#### [ASSIGNMENT]
Below are the records; copy each line in them that holds the word "heading".

───── EXERCISE MATERIAL

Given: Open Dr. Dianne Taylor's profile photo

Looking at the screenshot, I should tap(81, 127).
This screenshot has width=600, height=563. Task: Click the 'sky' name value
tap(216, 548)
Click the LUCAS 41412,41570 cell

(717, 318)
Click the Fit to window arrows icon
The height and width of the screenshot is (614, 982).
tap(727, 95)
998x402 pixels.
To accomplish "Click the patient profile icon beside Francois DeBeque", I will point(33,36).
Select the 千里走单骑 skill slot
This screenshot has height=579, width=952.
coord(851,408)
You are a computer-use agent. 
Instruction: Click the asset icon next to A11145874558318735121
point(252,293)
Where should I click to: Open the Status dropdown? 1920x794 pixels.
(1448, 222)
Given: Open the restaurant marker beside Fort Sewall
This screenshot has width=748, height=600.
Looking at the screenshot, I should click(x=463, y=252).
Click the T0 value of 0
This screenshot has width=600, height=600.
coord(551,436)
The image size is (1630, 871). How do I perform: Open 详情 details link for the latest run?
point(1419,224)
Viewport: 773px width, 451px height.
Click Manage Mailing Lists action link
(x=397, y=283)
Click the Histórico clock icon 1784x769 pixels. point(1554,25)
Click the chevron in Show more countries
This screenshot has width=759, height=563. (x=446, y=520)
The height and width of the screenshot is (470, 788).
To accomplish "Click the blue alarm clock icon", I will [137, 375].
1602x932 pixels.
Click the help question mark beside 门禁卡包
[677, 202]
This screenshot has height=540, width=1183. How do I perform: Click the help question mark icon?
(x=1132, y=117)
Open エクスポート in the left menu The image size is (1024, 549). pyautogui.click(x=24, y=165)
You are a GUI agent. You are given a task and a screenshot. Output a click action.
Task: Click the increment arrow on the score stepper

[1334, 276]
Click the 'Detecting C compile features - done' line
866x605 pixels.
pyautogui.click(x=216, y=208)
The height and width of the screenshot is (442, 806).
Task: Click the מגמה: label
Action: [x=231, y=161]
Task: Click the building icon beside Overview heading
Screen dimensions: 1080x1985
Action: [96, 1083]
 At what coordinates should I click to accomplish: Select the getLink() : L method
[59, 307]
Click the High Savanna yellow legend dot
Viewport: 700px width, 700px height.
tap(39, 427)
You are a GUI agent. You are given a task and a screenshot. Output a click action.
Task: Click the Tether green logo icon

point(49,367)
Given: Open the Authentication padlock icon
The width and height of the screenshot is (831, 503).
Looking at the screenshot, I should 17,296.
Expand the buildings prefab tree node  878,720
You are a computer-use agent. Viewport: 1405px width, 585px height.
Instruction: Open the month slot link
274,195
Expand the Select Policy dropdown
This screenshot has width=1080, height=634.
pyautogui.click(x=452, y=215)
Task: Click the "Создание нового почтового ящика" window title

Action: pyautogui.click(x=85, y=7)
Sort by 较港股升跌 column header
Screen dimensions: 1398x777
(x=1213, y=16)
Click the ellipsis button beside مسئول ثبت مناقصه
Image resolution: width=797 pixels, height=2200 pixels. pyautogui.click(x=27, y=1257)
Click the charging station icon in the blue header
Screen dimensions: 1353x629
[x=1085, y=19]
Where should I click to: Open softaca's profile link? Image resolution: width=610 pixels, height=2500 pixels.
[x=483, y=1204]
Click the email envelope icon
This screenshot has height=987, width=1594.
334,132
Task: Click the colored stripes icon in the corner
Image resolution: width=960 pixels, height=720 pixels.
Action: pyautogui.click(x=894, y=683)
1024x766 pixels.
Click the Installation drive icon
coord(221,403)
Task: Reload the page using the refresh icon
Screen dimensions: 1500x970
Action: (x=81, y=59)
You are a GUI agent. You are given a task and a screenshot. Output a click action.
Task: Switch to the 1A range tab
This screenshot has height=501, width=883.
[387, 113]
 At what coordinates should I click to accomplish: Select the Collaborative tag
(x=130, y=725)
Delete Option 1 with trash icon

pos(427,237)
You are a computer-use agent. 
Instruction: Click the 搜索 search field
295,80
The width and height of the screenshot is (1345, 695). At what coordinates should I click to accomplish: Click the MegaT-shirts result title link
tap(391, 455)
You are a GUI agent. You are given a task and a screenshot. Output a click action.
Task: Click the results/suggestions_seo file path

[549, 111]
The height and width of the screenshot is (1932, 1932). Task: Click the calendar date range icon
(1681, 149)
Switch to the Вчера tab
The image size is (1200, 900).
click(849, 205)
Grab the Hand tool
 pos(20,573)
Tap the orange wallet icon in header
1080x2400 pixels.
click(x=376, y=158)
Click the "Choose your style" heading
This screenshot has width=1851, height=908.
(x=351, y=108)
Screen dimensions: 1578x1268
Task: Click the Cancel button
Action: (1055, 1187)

──────────

#### [EXPECTED ANSWER]
Task: Click the building icon beside Overview heading
Click the "Choose your style" heading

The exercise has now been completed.